_Data for processing_
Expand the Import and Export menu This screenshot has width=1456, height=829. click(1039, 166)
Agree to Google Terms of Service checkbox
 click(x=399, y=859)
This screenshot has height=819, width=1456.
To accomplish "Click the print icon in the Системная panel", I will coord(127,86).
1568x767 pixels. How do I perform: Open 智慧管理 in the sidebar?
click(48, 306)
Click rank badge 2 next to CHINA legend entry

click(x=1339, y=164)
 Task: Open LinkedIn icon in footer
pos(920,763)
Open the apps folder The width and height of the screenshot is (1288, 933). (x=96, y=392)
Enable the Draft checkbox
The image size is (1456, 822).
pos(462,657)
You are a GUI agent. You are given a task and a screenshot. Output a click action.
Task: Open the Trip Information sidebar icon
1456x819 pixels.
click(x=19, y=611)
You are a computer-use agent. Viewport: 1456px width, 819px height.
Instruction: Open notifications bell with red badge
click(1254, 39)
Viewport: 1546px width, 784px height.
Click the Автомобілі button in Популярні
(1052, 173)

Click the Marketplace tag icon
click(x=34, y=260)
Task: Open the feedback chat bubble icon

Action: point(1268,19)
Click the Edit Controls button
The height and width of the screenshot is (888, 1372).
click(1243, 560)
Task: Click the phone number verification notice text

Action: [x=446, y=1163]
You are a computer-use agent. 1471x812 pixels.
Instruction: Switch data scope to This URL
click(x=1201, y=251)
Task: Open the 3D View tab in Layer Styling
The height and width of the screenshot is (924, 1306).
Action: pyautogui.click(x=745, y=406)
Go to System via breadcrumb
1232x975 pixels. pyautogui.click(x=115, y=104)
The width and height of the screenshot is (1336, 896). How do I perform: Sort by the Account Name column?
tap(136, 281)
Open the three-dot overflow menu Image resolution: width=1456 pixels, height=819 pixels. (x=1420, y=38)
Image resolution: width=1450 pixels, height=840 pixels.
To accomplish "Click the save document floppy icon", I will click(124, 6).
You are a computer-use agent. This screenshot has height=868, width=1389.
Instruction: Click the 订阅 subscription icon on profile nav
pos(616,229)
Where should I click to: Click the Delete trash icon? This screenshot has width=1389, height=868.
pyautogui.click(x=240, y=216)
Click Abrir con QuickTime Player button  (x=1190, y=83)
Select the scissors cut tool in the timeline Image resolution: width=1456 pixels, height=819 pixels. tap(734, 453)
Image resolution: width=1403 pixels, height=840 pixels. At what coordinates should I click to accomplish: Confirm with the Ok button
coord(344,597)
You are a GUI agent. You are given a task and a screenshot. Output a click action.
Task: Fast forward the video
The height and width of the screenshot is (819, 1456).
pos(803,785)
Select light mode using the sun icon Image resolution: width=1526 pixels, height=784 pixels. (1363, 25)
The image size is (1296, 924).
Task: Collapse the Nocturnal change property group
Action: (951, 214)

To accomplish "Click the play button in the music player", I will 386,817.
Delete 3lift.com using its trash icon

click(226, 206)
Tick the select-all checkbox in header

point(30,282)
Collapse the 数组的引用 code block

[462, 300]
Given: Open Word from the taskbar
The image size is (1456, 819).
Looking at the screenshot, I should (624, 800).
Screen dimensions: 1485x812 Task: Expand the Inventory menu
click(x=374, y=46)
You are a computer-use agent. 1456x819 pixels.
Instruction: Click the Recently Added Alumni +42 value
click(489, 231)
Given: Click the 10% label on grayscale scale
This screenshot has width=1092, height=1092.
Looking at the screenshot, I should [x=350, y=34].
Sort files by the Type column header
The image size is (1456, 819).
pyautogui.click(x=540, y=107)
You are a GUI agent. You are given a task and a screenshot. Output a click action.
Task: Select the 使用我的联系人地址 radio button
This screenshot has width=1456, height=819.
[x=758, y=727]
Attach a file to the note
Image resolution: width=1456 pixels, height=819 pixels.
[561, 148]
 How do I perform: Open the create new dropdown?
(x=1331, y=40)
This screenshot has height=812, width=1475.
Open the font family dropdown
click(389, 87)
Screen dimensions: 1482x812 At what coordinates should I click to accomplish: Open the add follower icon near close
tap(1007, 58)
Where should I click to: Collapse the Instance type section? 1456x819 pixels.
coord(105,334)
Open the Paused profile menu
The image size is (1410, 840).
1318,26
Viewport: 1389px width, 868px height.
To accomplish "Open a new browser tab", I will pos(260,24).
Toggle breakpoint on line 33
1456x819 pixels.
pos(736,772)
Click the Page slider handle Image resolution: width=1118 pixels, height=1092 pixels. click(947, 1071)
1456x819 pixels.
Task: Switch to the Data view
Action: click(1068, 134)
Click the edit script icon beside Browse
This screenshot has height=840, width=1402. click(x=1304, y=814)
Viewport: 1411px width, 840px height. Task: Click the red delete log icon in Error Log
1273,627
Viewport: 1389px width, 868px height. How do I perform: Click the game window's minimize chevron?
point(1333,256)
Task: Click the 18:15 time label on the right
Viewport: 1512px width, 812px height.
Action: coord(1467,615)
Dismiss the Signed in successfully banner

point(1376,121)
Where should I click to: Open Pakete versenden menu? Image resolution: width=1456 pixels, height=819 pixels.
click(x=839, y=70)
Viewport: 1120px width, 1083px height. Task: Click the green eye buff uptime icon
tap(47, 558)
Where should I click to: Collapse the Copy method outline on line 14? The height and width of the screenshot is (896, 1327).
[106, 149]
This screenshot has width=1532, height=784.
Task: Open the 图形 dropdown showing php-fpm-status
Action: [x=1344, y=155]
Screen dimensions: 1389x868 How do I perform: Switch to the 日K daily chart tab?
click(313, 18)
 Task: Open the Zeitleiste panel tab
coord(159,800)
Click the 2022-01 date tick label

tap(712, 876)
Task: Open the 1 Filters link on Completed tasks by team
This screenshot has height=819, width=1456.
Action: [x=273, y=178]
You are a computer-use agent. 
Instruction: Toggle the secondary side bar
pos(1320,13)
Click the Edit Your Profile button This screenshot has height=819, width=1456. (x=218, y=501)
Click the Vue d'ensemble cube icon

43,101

_Problem details_
Your answer should consist of every line from the entries that holds "will".

_Answer_
To accomplish "Click the print icon in the Системная panel", I will coord(127,86).
To accomplish "Click the save document floppy icon", I will click(124, 6).
To accomplish "Click the play button in the music player", I will 386,817.
To accomplish "Open a new browser tab", I will pos(260,24).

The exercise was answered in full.